Exercise set >>
a - Decide whether each statement agrees with the accumulator dehydrator description: (i) the deflector D is made in one piece as a metal stamping; (ii) flange 36 has an arcuate extent of a full 360°; (iii) the bleed port 24 faces the closed upper end of the cap 1. For each, answer yes or no and quote the words of the description that decide it.
b - List every figure number the accumulator dehydrator description refers to, with each number given once.
c - Write out the accumulator dehydrator description from "An important feature" up to and including "of extraneous fasteners.".

Text excerpt >>
Secured to the cap 1, in axial alignment with the opening 9 in the flat 5 see FIGS. 4 and 5, is a valve core 18 of the Schrader type, which is welded, as at 19, to the flat 5, and extends through the opening 9. The core 18 is part of a charge fitting or valve through which the system is charged with refrigerant.
The accumulator dehydrator is provided interiorly thereof with a U-shaped tube 20 comprising a bight portion 21 and a pair of upstanding leg portions 22 and 23. The bight portion 21, as shown in FIG. 3, has a bleed opening or port 24 through the bottom side thereof which is located adjacent to and faces the closed bottom 11 of the bottom cap 10, while the leg portions 22 and 23 are sized to extend substantially the height of the accumulator dehydrator. In addition, there is provided a cylindrical screen assembly 25 which is received about the bight portion 21 and serves to screen out particles in the collected liquid to prevent clogging of the bleed port 24.
The leg portion 22 has an open end 26 located adjacent the closed upper end of the cap 1. The other tube leg 23 has a right angle bend to its open end 27 which is adapted to be received in an permanently connected by swaging to the outlet fitting 16 thus providing for permanent attachment between the tube and the cap 1.
The accumulator dehydrator is further provided with a hollow porous dessicant container or molecular sieve 28, which is adapted to be received in the lower end of the accumulator dehydrator. The dessicant container is preferably made in the form of two bags or halves, 29 and 30, which as best seen in FIG. 3, are heat-sealed to each other, and are joined by a web 31, which partially encircles the screen 25. Each bag contains a dessicant 32, such for example, molecular sieve.
An important feature of the invention resides in the provision of a deflector for the accumulator dehydrator, which is of unique construction, and which can be assembled with the upper cap in a unique manner, without the aid of extraneous fasteners.
The deflector D is clearly illustrated in FIGS. 3, 4, 6, 7, 8, 9 and 10.
The deflector D is preferably made in one piece as a metal stamping, stamped or formed to provide a flat elongated body 33 having downturned flanges 34 and 35, at its side edges, and an arcuate flange 36 at one end. As seen in FIG. 7, the flange 36 extends inwardly beyond the edges of the flanges 34 and 35, to thereby form a tenon whereby the deflector D may be attached to the cap 1. Flange 36 has an arcuate extent of less than 360°.
In assembling the deflect D with the cap 1 and the fitting 14, the flange 36 is inserted between the surface of the cap 1 defining the hole 7 in the cap and the portion of the fitting 14 which extends into the hole 7. The engagement of these three parts acts not only to hold the deflector D in the position shown in FIG. 3, but also acts to prevent the deflector D from being rotated about the axis of the hole 7. FIGS. 3 and 6 show that opening 7 conforms in size and shape to the inserted portion of fitting 14 and flange 36. With the parts thus assembled, the weld material 15 is applied, and flows between the parts to permanently hold the fitting 14 and the deflector D in their operative position, as shown in FIGS. 3 and 4.

Data shown >>
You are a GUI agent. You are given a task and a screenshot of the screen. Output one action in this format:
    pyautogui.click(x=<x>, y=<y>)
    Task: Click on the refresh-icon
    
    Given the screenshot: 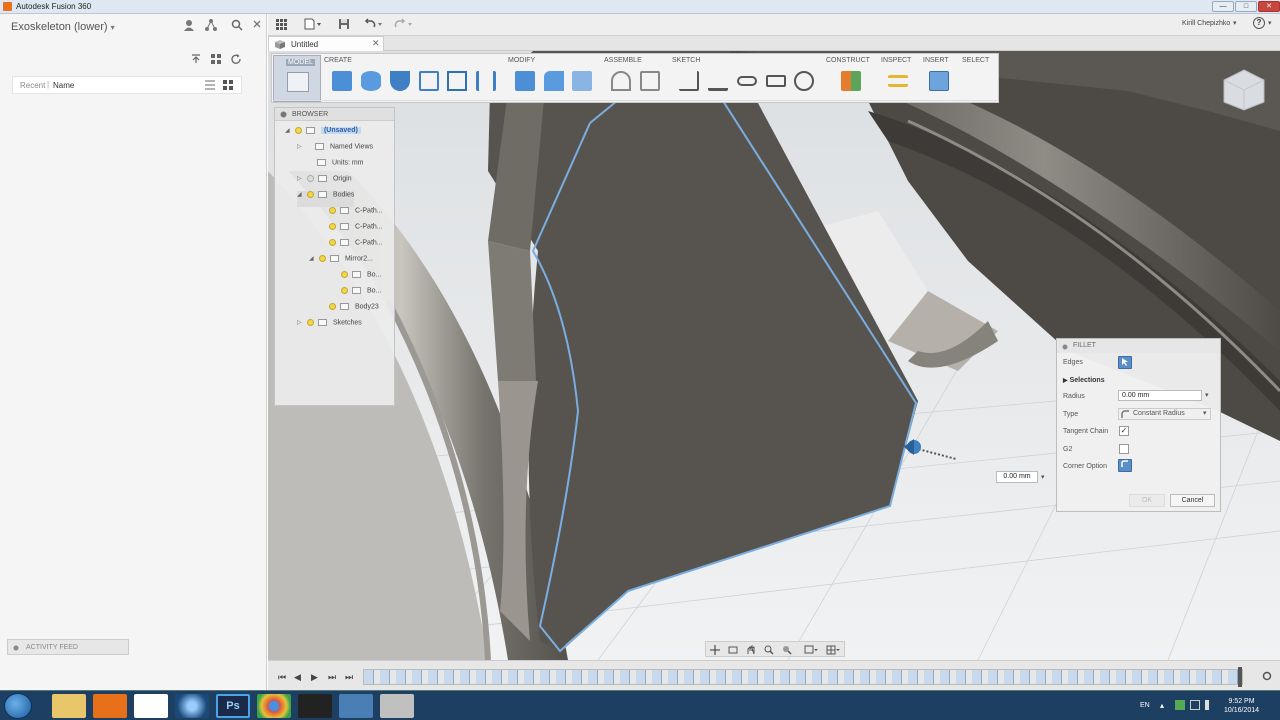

Solutions by task >>
a -
(i) Yes: "The deflector D is preferably made in one piece as a metal stamping"
(ii) No: "Flange 36 has an arcuate extent of less than 360°."
(iii) No: "has a bleed opening or port 24 through the bottom side thereof which is located adjacent to and faces the closed bottom 11 of the bottom cap 10"

b - FIG. 3, FIG. 4, FIG. 5, FIG. 6, FIG. 7, FIG. 8, FIG. 9, FIG. 10

c -
An important feature of the invention resides in the provision of a deflector for the accumulator dehydrator, which is of unique construction, and which can be assembled with the upper cap in a unique manner, without the aid of extraneous fasteners.